For families owning a family business, shareholder agreements between the shareholders will provide a legally binding way to maintain control within the family. 

 

3. Tax Planning 

 

a) Income and/or Capital Gains Tax Planning

 

As outlined above, there are many tools which – depending on the applicable tax laws and the specific needs of the family – may be used for tax planning. For income tax planning, companies with the use of double tax treaties, usufruct, trusts, charitable foundations, private placement life insurance, universal life insurance, local investments with foreign investment content, relocation as well as pension funds may generate a positive tax impact if and when structured properly. Because tax law is complex and changes regularly it is important to obtain local tax advice in the respective jurisdiction(s).

b) Wealth Tax Planning

 

Not all jurisdictions have wealth taxes. Usufruct, use of companies benefiting of double tax treaties, trusts, charitable foundations, private placement life insurance, universal life insurance, local investments with foreign investment content, relocation as well as pension funds may all be used to partially or totally reduce wealth taxes depending on the involved jurisdiction(s).

 

c) Inheritance Tax Planning 

 

Not all jurisdictions have inheritance taxes (philosophy of law would suggest that inheritance taxes should not be applicable when wealth taxes are in place and vice-versa). Depending on the jurisdiction, usufruct, trusts, private placement life insurance, universal life insurance, relocation as well as pension funds may be used to reduce inheritance tax exposure.

 

d) Other Taxes

 

When structuring a wealth plan it is important not to trigger unwanted tax events such as gift taxes and/or other transfer taxes. Careful consideration has to be given when using one of the above mentioned tools as to what (if any) the tax implications are for the involved parties and within the tool, upon entering into the tool, what they are during the lifetime of the tool, and once the tool is exited and/or terminated. Given that tax laws are complex and change frequently, it is stronglyadvised that local tax advice be obtained in the involved jurisdiction(s) when executing a wealth plan.

4. Succession Planning

 

Given that the worldwide legal framework caters for wealth to be transferred to legal heirs, it is not mandatory to proactively plan one’s succession. There are however many reasons suggesting that tailor-made planning has considerable advantages. It will enable the distribution of assets to be tailored in terms of amounts and time-lines (deferral of distributions or taking care of minor, incapacitated family members, for example by using a trust). It however may also be able to support the heirs by nominating an executor, guardian or trustee who assists heirs and beneficiaries to ensure smooth transfer of the assets, reducing costs and administrative complexity for example in the case of assets abroad. Planning of domestic assets will therefore often be implemented through a will and maybe a domestic trust or foundation. The generational transfer of foreign assets then again may often be planned by using offshore trusts, family foundations or life insurance contracts. Liquidity to pay inheritance tax without having to sell parts of the estate may be generated by using a universal life insurance policy.
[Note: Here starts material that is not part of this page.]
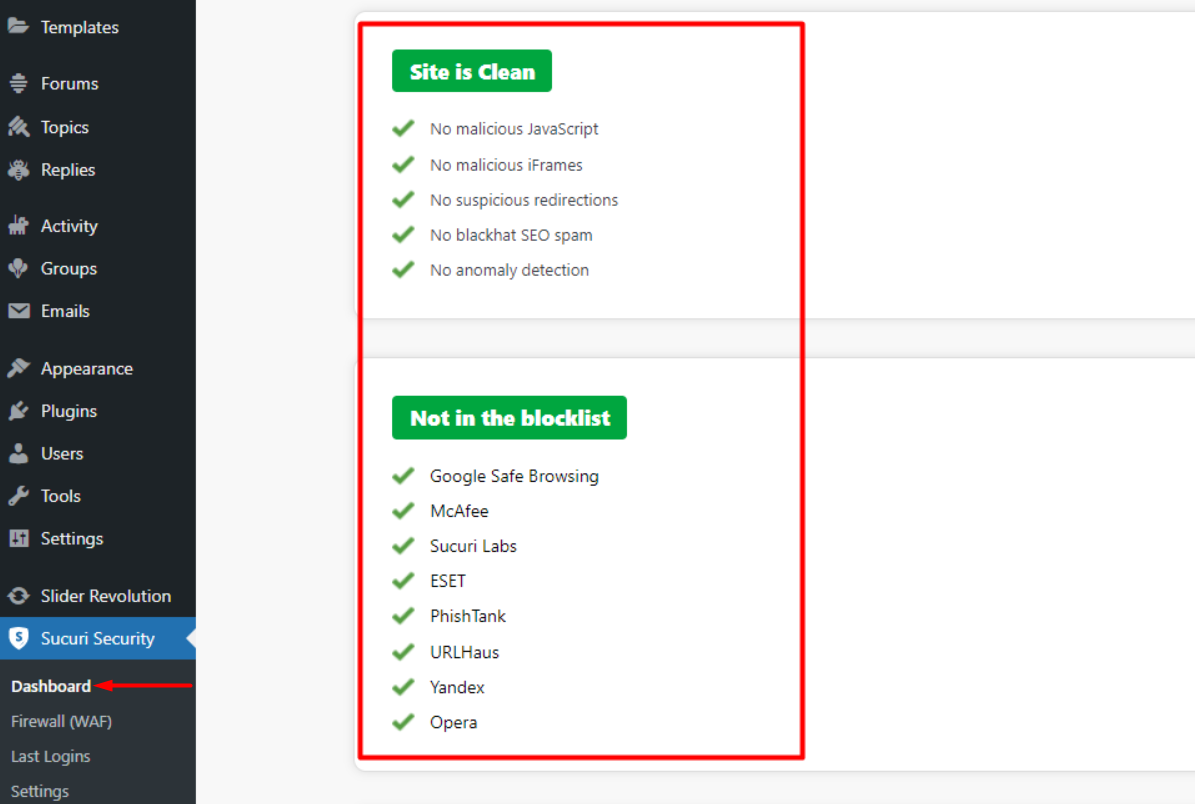Click the checkmark next to No malicious JavaScript
Screen dimensions: 1195x804
403,128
If set up properly, the trusts may partially also reduce inheritance tax exposure. In certain countries life-time gifts, usufruct or re-purchase agreements may reduce inheritance tax exposure. 
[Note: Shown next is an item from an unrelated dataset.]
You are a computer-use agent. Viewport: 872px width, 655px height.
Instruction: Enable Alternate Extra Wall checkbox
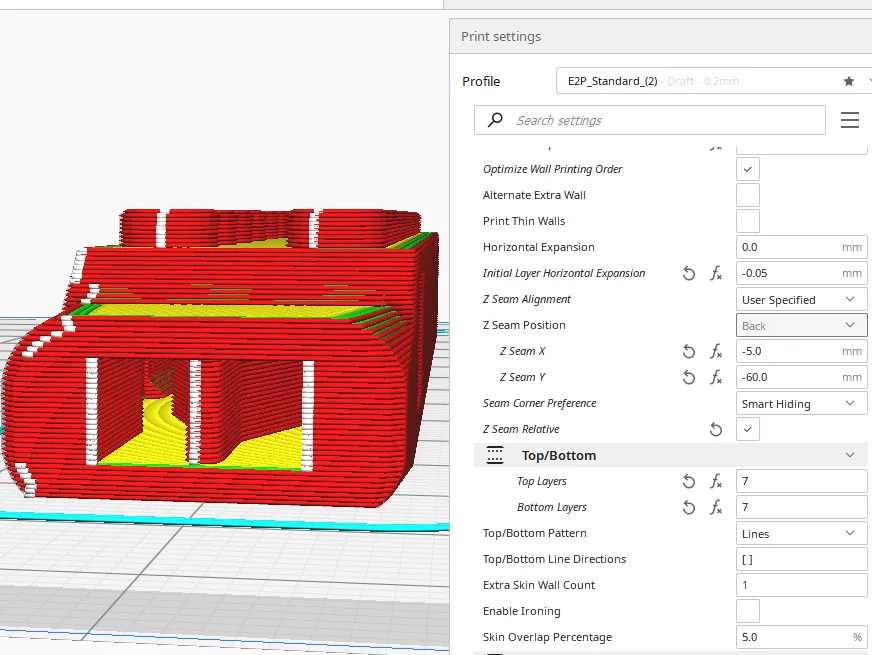tap(747, 196)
Individuals wanting to plan their succession will be well advised to do so in good time, in order to ensure that the plan stands in case of unforeseeable events like accidents, but also in case of incapacity which normally will also render future planning impossible. Succession plans will have to be reviewed regularly, in order to ensure that they still fit the changing needs of the family, but also to adjust them to legal and tax changes in the applicable jurisdictions of the family members and assets.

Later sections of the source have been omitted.